# Assignment:
The answer must consist of every line in the records below that contains the string "agent".

__________

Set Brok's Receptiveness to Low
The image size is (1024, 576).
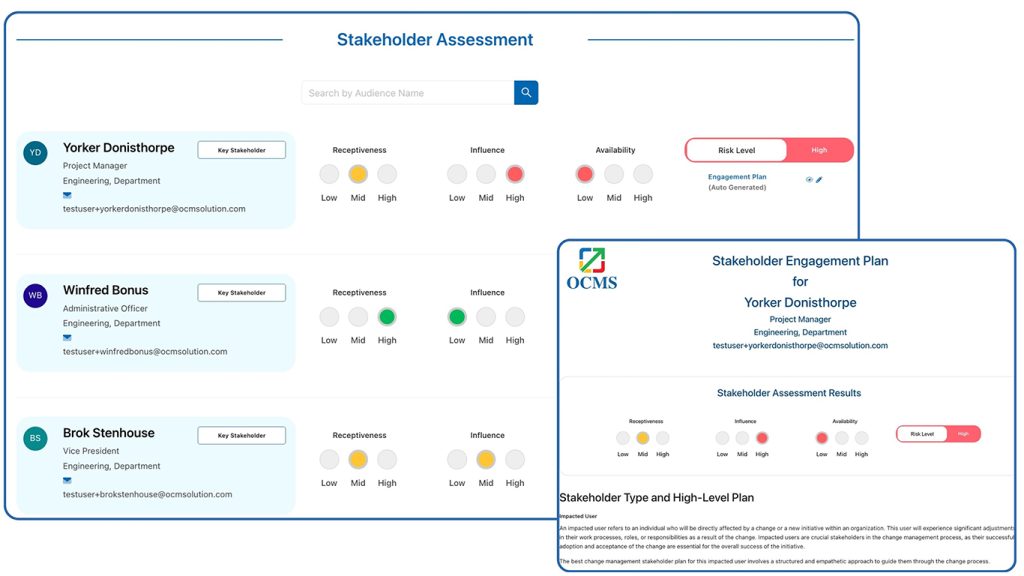(329, 459)
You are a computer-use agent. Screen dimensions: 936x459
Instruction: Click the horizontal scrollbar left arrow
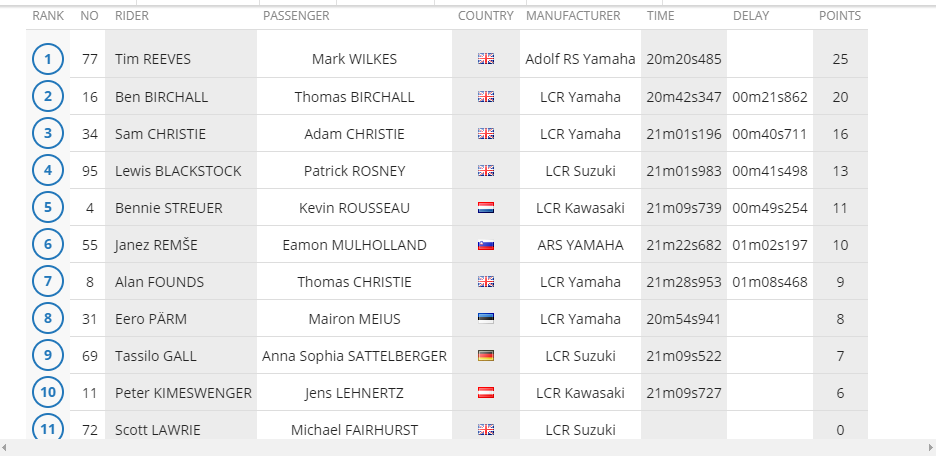[5, 448]
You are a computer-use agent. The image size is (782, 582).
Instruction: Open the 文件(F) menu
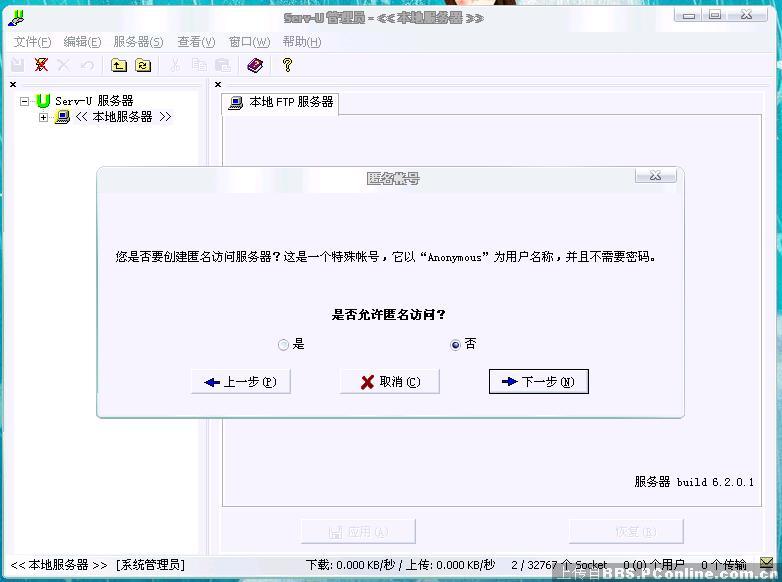tap(32, 42)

__________

# Response for this exercise:
You are a computer-use agent. Screen dimensions: 936x459
You are a computer-use agent. The image size is (782, 582).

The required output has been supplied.